All students, faculty, and staff eligible to vote in the United States are encouraged to register to vote in Illinois or vote with an absentee ballot from their home state. In advance of the United States Election Day on Tuesday, November 3, 2020, staff from across departments will be supporting voter registration and election education in a variety of virtual programs. Additionally, TurboVote, a service that helps our community members receive election reminders, get registered to vote, and apply for an absentee ballot, is available 24 hours a day. You can also visit howto.vote from TurboVote to see an easy guide to each state’s voter requirements.
From the Wellness Center to the Writing Center, the John M. Flaxman Library to the Service Bureau, many on-campus resources have new hours and procedures, and many are available online. This recent communication details how to access many of these resources, and many more have updated guidelines at saic.edu or by reaching out to the department directly. If you are having trouble accessing a particular resource, please reach out to firstname.lastname@example.org so someone may assist you.

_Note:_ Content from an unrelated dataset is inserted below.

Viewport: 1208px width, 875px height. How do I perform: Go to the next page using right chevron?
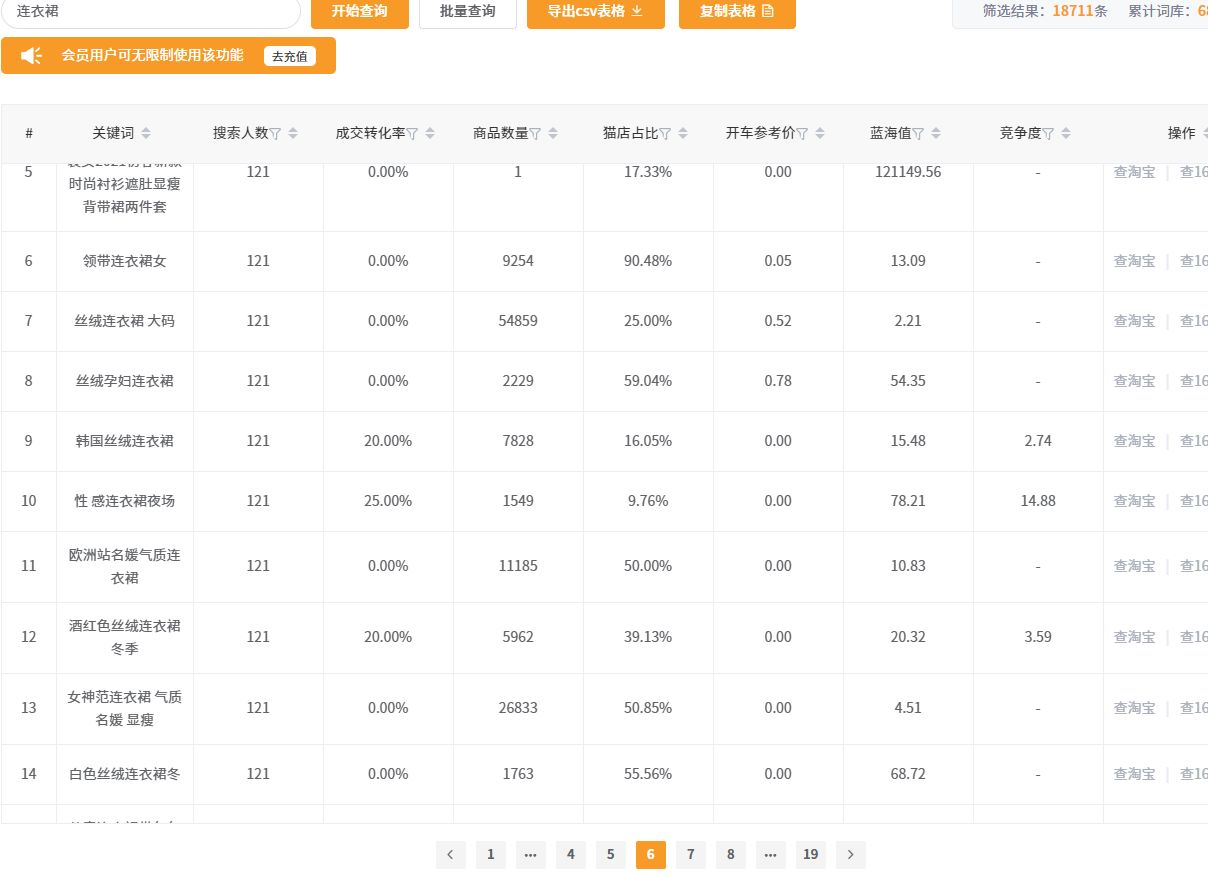(850, 854)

The Visiting Artists Program (VAP) continues online with another semester of provocative, in-depth lectures from leading artists, designers, and scholars. Visitors this year include Fred Wilson (September 22), Ocean Vuong (October 6), Irma Boom, Bill and Stephanie Sick Distinguished Visiting Professor (October 13), Ebony G. Patterson (October 27), distinguished alumni lecturer Nyugen E. Smith (MFA 2016, November 10), and members of the Raqs Media Collective (November 17). Each speaker’s name links to more information about their work and how to attend each lecture via a Zoom link.
Artadia and the Department of Exhibitions and Exhibition Studies have invited Adrienne Edwards, Engell Speyer Family Curator and curator of performance at the Whitney Museum of American Art in New York City, to be in conversation with Huey Copeland, Arthur Andersen Teaching and Research Professor at Northwestern University, for a free online, public program on Wednesday, September 30 at 6:00 p.m. Closed captioning available. More info can be found here.

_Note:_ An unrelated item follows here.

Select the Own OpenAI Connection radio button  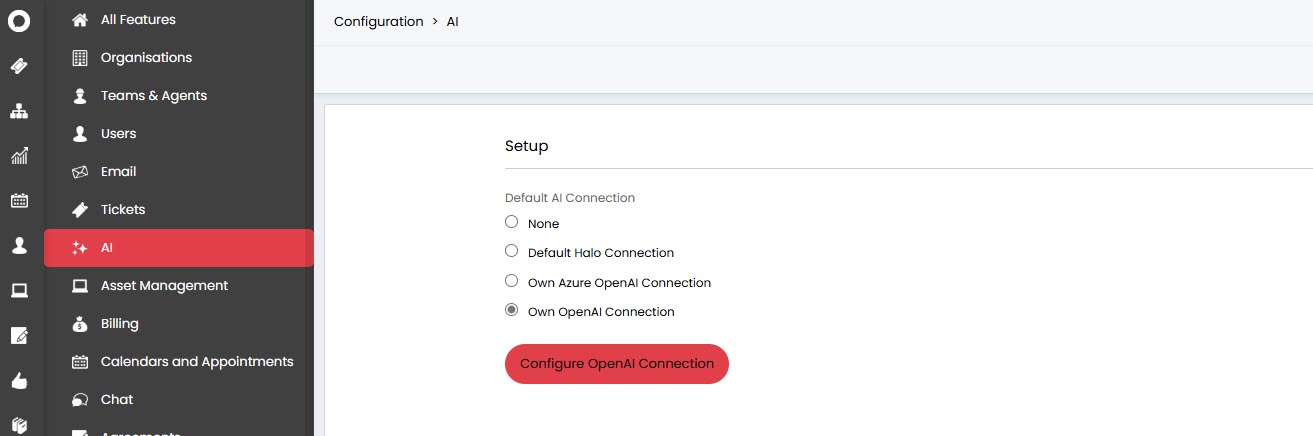(x=512, y=310)
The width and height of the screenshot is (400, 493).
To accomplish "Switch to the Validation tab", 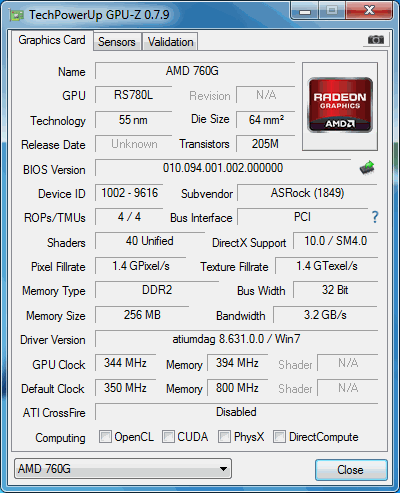I will pyautogui.click(x=170, y=42).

Additionally, the Gene Siskel Film Center continues to screen films online through its Film Center from Your Sofa program and, later this semester, the Black Harvest Film Festival will return in an all-online program.
The Future of Our Plans: Artists, Designers, and Scholars from the SAIC Graduate Class of 2020 opened online this summer to positive media coverage, and last year’s Spring Undergraduate Exhibition is also still viewable online.

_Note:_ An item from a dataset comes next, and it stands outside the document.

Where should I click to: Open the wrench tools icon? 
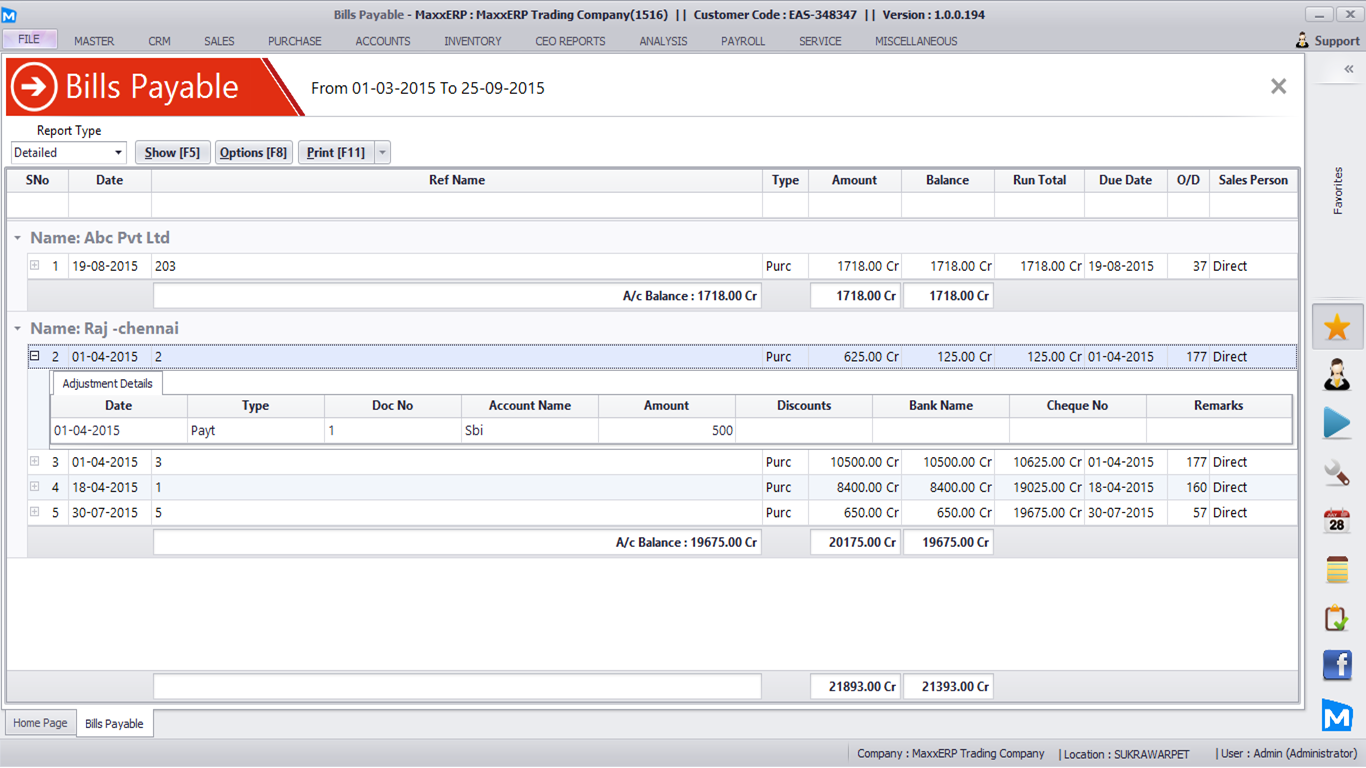1337,472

ExFEST 2020, SAIC’s 15th annual film festival, is now accepting submissions. This year EXTV is opening up submissions to gifs, browser based works, 3-D mappings, as well as video and film. ExFEST will be judged by a select jury of faculty and students as well as the festival goers. Winning entries will receive prizes. Deadline is September 8; more info here.
New Blood is the annual student festival of performance, live art, and time-based work at SAIC. They are seeking proposals for performances to take place on campus in SAIC’s public-facing windows at the Sharp Building (37 E. Monroe) and the Sullivan Galleries (in their new location at 33 E. Washington). Deadline for submission is September 18; more info here.
SITE Galleries will also be announcing virtual programming later this month, and the newly located Sullivan Galleries is tentatively anticipating an in-person exhibition for this October.